WHAT THE TASK REQUIRES:
Everything from the line containing "Given: Open the MediaHuman website link" through the final line below must be output exactly, both ends included, with nothing else and no pictures.

DATA FOR ANALYSIS:
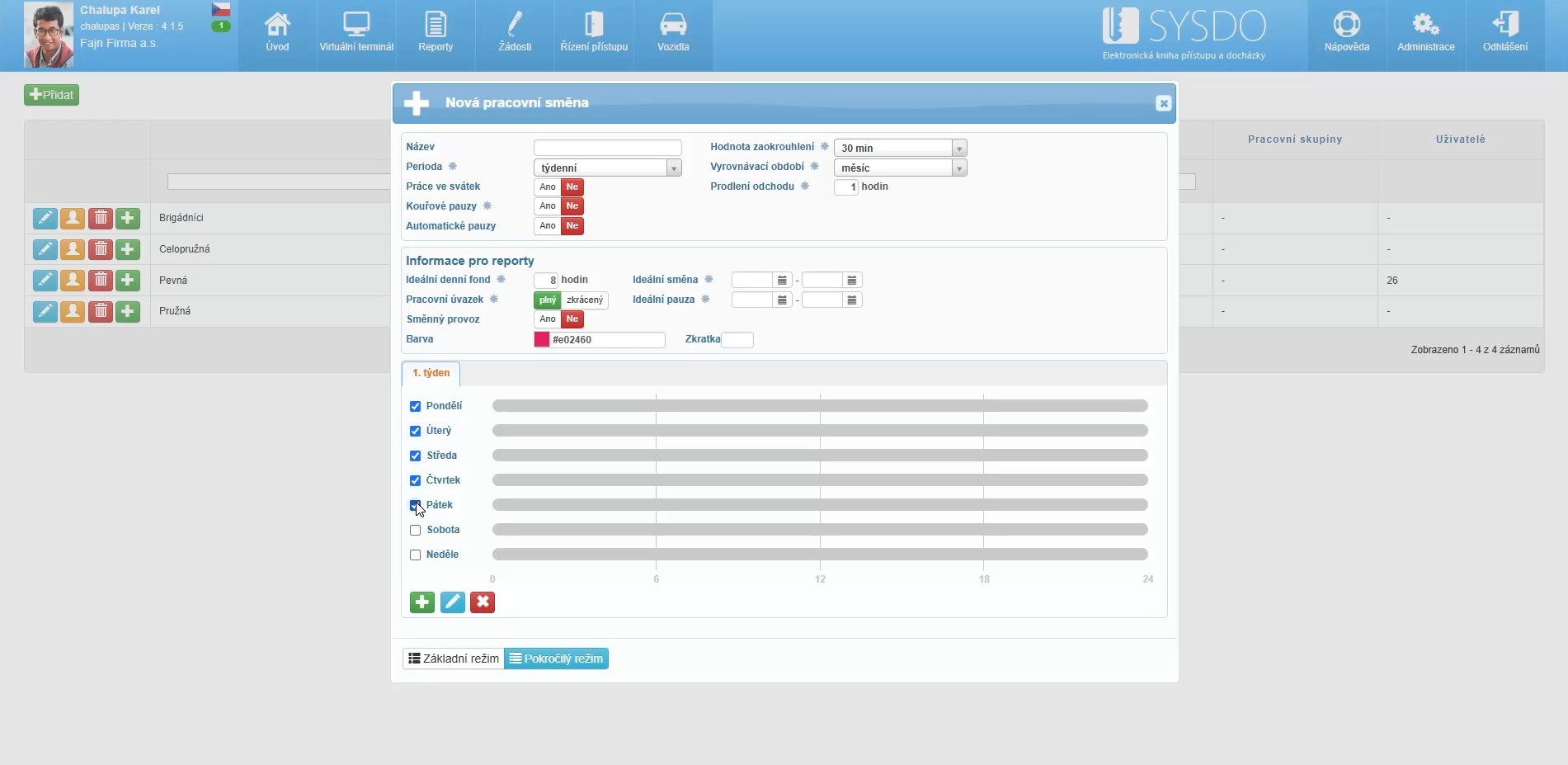Open the Reporty menu item
Image resolution: width=1568 pixels, height=765 pixels.
click(436, 33)
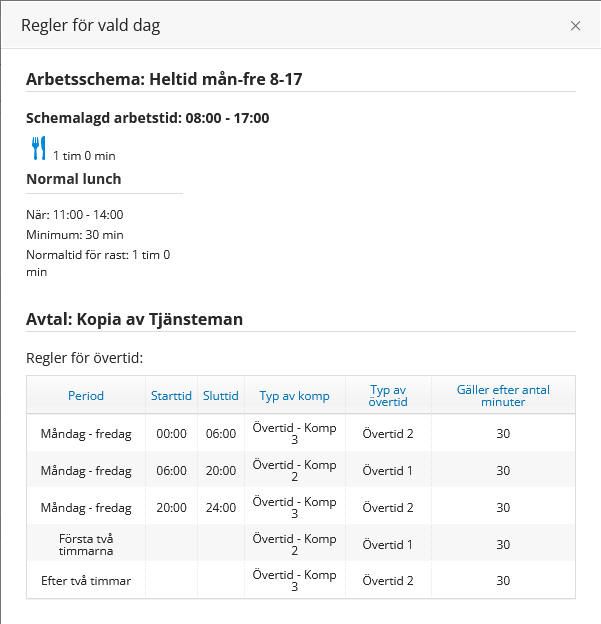Click the När: 11:00 - 14:00 lunch text

coord(75,214)
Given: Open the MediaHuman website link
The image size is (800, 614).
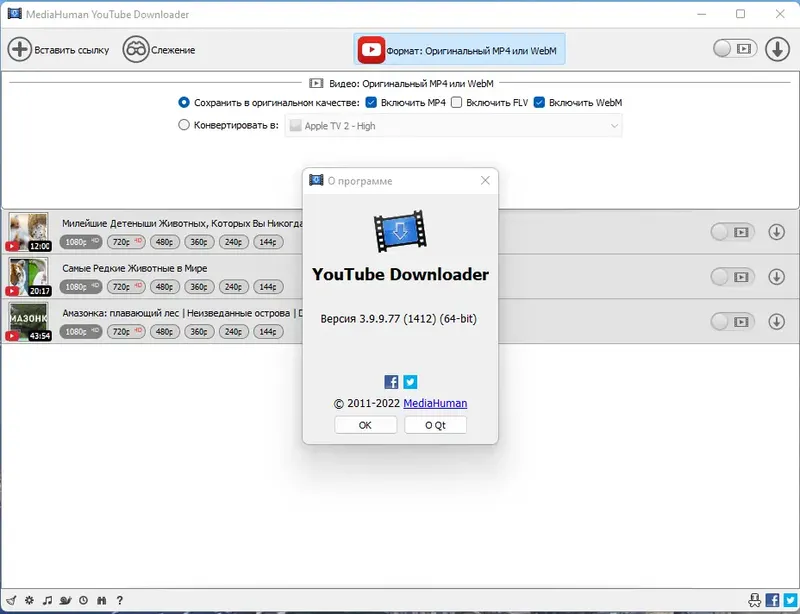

EXERCISE SOLUTION:
Given: Open the MediaHuman website link
The image size is (800, 614).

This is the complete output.